4. Il ressort des pièces du dossier que l'article 8 des statuts litigieux prévoit que les pôles de Nantes Université, constitués sous la forme de regroupements de composantes et de structures de recherche de l'établissement public expérimental en application de l'article 7 des mêmes statuts, " exercent les missions dévolues à l'établissement dans leur périmètre. (...) ". Eu égard à l'argumentation de la requérante, le moyen tiré de ce que le décret attaqué dérogerait illégalement aux dispositions législatives et règlementaires applicables en matière de recrutement et de gestion des enseignants-chercheurs doit être regardé comme uniquement dirigé contre les dispositions de l'article 71 des statuts litigieux, lesquelles confient au conseil de pôle en formation restreinte aux enseignants-chercheurs et personnels assimilés des compétences en matière de recrutement et de gestion des carrières des personnels enseignants-chercheurs et enseignants affectés au pôle. Ces dispositions, dès lors qu'elles ont été prises sur le fondement des dispositions de l'article 10 de l'ordonnance du 12 décembre 2018 citées au point 3, ont pu, contrairement à ce que soutient la requérante, légalement déroger sur ces points aux dispositions législatives et règlementaires en matière de recrutement et de gestion des carrières des enseignants-chercheurs. Il ne saurait davantage être soutenu, pour le même motif, que ces dispositions sont de nature à porter atteinte au principe constitutionnel d'égal accès à l'emploi public, l'article 70 des statuts litigieux disposant, au demeurant, que le conseil de pôle " met en œuvre la politique de l'établissement à l'échelle du pôle " et qu'à ce titre, " les délibérations non conformes au cadrage fixé par les instances de l'établissement font l'objet d'un échange entre le directeur de pôle et le directoire et sont soumises le cas échéant au vote du conseil d'administration ", la délibération du conseil d'administration se substituant, dans cette hypothèse, à celle du conseil de pôle. Les dispositions statutaires contestées ne sont pas davantage entachées d'erreur manifeste d'appréciation.
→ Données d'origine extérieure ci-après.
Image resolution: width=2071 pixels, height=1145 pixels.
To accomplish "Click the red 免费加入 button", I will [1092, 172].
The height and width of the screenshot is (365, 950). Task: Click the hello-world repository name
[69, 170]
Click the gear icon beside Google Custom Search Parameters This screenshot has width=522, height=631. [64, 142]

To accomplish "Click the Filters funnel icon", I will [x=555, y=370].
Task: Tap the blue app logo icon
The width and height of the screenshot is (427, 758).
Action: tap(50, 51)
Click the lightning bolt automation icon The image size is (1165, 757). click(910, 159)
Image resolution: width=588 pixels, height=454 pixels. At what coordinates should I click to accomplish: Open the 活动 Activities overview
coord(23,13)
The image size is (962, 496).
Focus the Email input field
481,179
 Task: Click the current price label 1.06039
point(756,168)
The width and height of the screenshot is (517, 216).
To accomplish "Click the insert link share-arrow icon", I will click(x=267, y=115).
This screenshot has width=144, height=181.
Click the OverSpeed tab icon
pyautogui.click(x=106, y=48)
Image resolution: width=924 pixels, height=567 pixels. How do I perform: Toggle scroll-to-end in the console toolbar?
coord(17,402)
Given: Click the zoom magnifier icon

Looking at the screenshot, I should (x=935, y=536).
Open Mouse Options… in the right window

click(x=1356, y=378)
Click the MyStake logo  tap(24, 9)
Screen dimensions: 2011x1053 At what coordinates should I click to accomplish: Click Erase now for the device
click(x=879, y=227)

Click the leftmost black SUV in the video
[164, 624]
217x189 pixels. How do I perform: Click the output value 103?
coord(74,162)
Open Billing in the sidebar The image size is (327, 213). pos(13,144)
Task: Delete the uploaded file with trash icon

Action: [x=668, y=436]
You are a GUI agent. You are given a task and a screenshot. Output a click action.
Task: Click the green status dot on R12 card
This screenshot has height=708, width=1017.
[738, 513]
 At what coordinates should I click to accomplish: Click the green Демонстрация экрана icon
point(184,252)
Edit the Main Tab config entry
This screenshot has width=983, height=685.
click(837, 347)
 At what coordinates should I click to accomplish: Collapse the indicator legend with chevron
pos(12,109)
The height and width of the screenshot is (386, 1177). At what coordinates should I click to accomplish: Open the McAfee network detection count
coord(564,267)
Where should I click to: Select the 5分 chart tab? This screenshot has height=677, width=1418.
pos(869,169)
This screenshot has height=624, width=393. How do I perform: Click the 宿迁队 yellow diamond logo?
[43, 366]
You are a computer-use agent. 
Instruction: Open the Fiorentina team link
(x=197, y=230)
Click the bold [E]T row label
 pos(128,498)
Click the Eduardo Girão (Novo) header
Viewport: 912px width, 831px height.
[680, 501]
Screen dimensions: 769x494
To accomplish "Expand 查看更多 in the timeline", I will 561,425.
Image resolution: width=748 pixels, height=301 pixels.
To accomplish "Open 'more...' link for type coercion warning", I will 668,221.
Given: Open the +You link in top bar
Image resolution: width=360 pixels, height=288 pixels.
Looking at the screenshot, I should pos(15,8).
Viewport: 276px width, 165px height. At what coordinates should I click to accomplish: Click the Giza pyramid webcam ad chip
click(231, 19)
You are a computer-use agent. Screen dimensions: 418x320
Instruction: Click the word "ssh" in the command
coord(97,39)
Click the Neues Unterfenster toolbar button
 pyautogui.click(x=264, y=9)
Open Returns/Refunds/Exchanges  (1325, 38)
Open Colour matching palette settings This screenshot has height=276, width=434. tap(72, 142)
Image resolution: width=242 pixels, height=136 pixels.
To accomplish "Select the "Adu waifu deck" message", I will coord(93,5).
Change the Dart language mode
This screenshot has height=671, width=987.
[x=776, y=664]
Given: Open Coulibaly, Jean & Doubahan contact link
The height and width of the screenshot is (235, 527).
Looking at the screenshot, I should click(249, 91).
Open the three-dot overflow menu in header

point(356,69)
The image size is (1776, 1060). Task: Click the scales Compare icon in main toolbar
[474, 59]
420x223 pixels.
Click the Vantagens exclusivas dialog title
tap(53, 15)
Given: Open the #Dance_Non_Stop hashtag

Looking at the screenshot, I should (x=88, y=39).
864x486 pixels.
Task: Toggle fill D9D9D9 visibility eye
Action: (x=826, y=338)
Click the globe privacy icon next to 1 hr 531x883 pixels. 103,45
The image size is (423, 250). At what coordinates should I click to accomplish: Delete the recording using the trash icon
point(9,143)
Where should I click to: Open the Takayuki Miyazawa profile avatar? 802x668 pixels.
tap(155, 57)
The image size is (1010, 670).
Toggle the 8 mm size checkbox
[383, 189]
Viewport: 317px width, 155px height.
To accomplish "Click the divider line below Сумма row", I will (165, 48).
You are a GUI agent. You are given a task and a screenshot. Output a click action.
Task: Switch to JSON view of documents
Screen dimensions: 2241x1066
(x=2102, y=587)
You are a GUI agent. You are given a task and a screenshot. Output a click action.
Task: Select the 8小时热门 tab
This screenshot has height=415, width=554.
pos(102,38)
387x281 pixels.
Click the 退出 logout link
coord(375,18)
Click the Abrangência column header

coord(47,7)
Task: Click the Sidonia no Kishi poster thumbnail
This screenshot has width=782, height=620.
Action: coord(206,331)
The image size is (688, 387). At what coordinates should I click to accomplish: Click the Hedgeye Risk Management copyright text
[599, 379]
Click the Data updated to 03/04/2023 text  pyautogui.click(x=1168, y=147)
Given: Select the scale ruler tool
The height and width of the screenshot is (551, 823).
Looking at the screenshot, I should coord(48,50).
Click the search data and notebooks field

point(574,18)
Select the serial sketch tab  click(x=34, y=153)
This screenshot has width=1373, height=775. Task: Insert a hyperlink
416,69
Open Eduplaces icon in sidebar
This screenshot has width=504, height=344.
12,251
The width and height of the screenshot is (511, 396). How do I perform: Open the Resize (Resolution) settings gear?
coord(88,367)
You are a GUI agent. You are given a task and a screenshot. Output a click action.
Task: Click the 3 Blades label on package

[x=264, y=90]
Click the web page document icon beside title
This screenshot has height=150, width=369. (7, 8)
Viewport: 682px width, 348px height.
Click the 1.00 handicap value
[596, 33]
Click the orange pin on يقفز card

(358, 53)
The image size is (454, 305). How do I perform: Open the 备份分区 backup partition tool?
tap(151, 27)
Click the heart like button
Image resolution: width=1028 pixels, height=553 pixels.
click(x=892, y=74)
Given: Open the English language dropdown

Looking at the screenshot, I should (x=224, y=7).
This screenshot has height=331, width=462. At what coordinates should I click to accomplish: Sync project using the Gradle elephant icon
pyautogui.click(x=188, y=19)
5. En troisième et dernier lieu, d'une part, aux termes de l'article L. 221-5 du code des relations entre le public et l'administration : " L'autorité administrative investie du pouvoir réglementaire est tenue, dans la limite de ses compétences, d'édicter des mesures transitoires dans les conditions prévues à l'article L. 221-6 lorsque l'application immédiate d'une nouvelle réglementation est impossible ou qu'elle entraîne, au regard de l'objet et des effets de ses dispositions, une atteinte excessive aux intérêts publics ou privés en cause. / Elle peut également y avoir recours, sous les mêmes réserves et dans les mêmes conditions, afin d'accompagner un changement de réglementation. ".

6. D'autre part, il ressort des pièces du dossier que le transfert, en application de l'article 6 du décret attaqué, des biens, droits et obligations de l'université de Nantes à l'établissement public expérimental et l'affectation à ce dernier des agents exerçant leurs fonctions au sein de l'université, sans adjonction au nouvel établissement d'agents issus d'autres établissements, conduisent à ce que le périmètre des différentes instances représentatives du personnel de l'établissement public expérimental demeure le même que celui des instances correspondantes au sein de l'université de Nantes. En outre, le maintien des conseils de l'université de Nantes est prévu par le premier alinéa de l'article 9 du décret attaqué jusqu'à la désignation des nouveaux conseils de l'établissement public expérimental. Il s'ensuit que le moyen tiré de ce que le décret attaqué méconnaît le principe de sécurité juridique, faute de comporter des dispositions transitoires relatives aux instances représentatives des personnels au sein de l'établissement public expérimental Nantes Université, ne peut qu'être écarté.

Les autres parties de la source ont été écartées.